*Aim of the exercise*: The answer is to consist only of an exact retyping of the lines from the one containing "You are a computer-use" to the end of the entries, without pictures.

(Records for processing Opens)

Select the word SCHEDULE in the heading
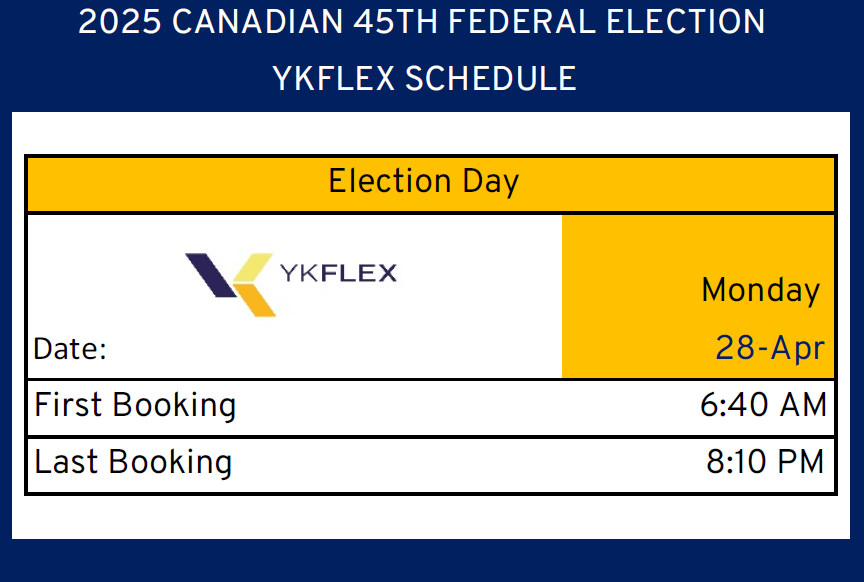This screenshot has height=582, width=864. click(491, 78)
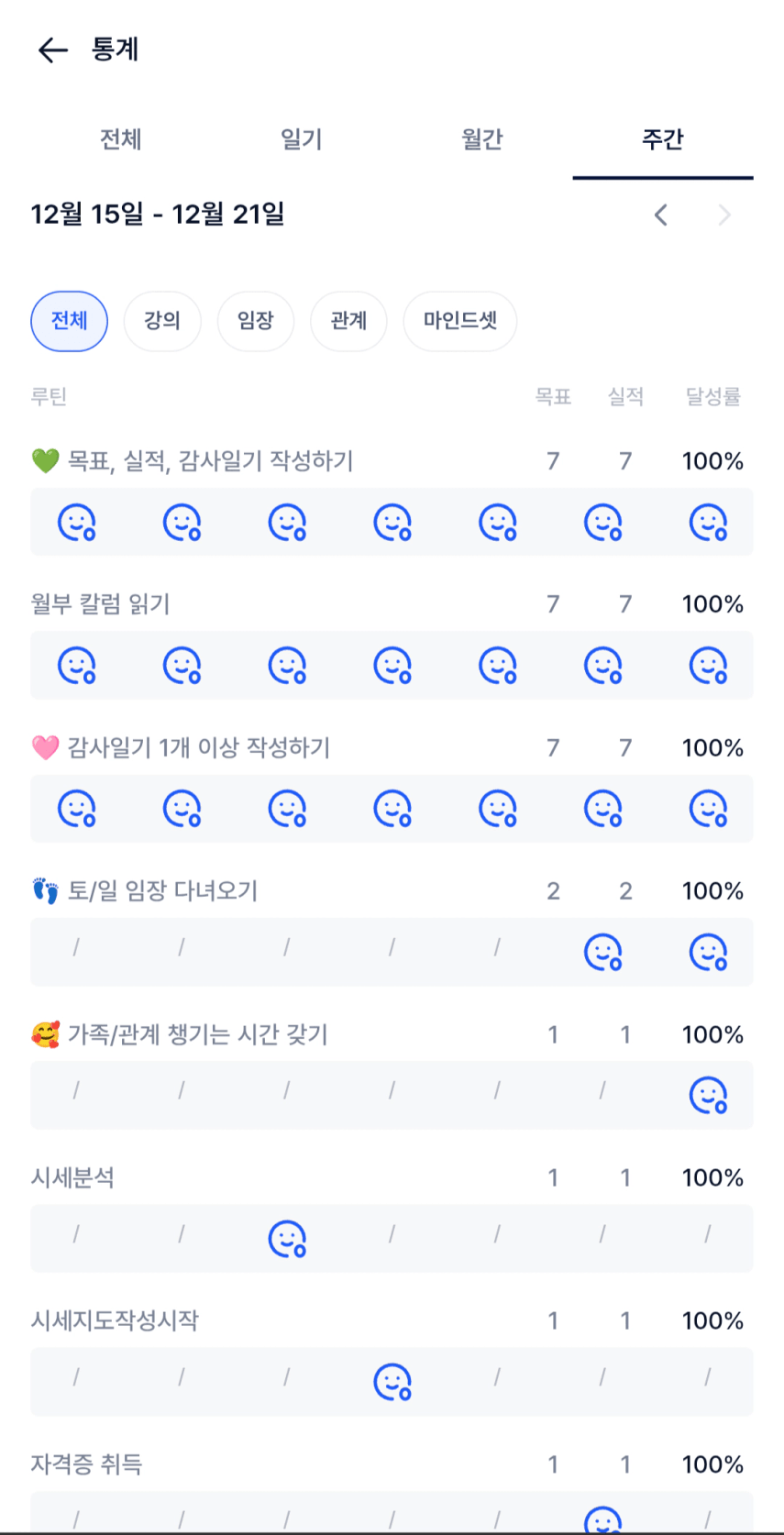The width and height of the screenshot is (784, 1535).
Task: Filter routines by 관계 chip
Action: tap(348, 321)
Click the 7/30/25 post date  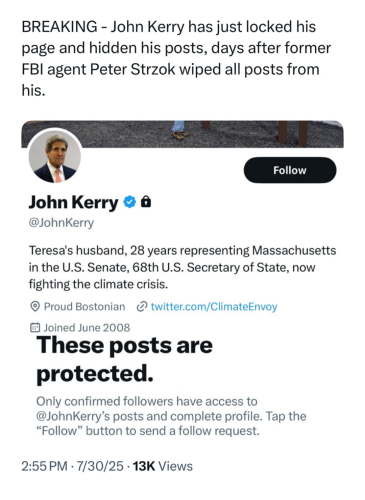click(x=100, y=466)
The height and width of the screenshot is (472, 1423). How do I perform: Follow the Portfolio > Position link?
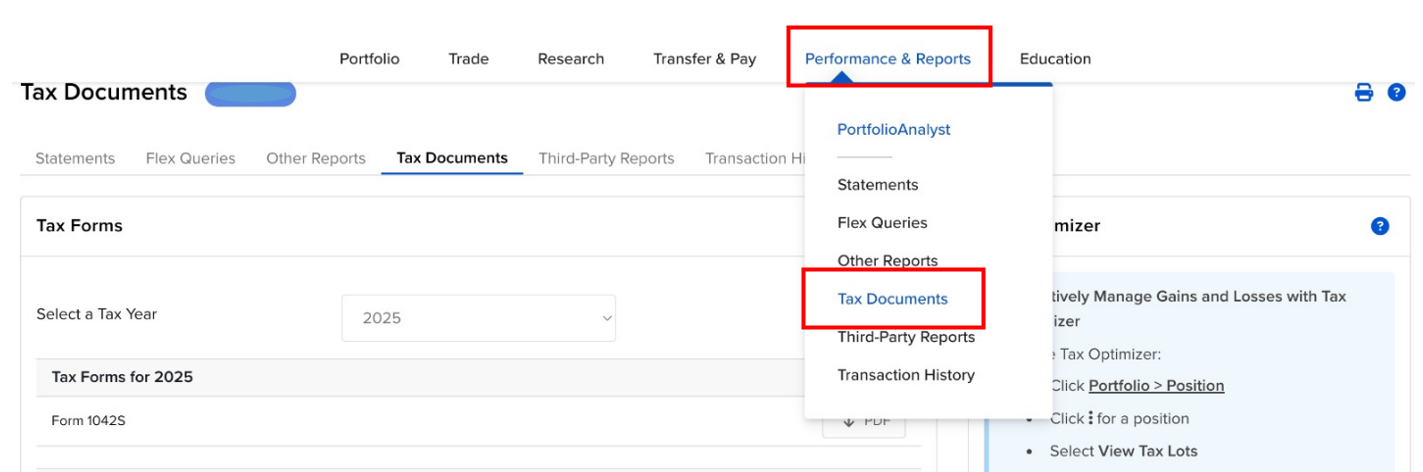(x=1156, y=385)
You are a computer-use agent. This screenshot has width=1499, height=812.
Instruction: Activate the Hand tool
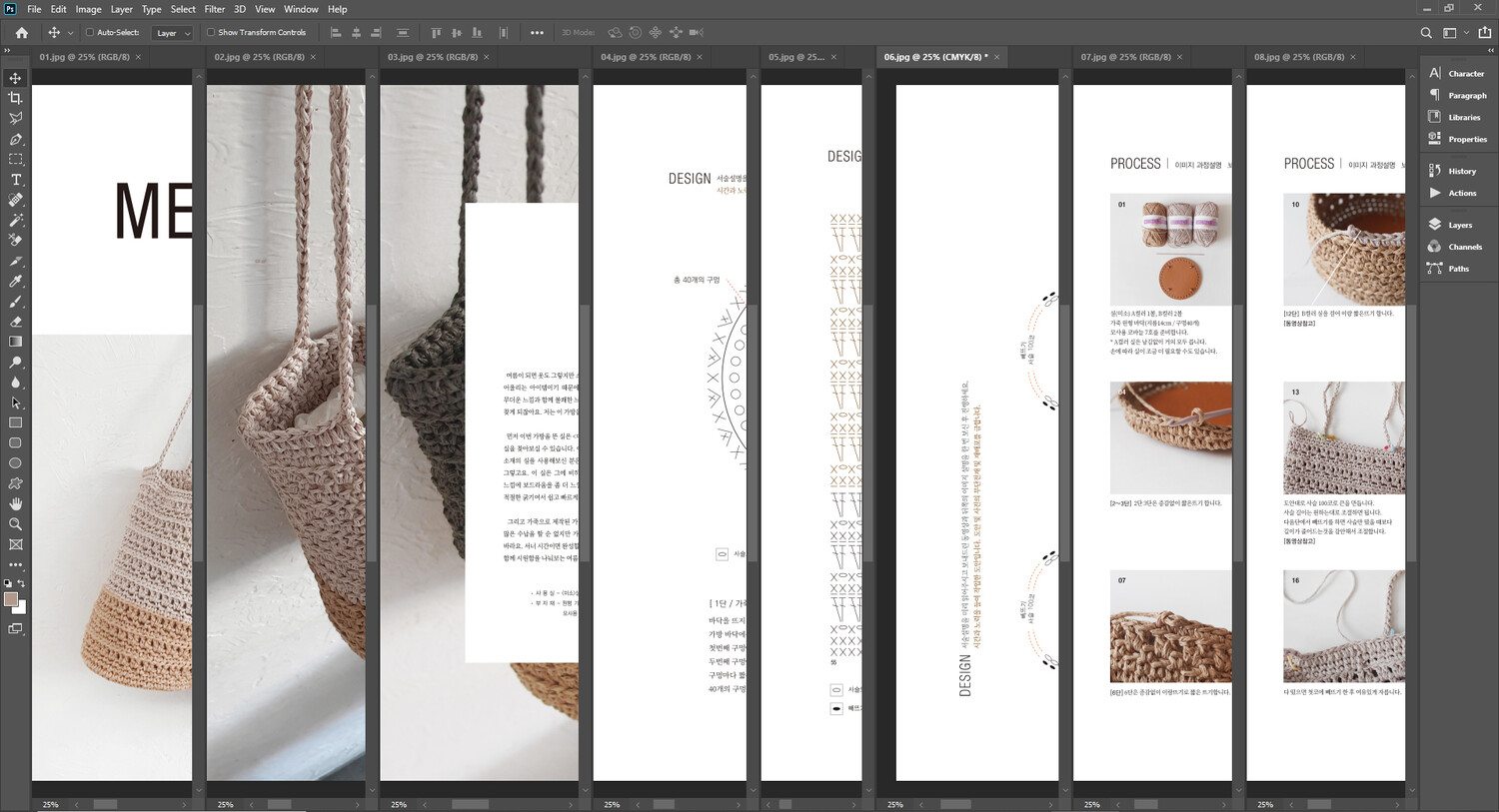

(Records for processing Closes)

*Exercise output*:
You are a computer-use agent. This screenshot has width=1499, height=812.
Instruction: Activate the Hand tool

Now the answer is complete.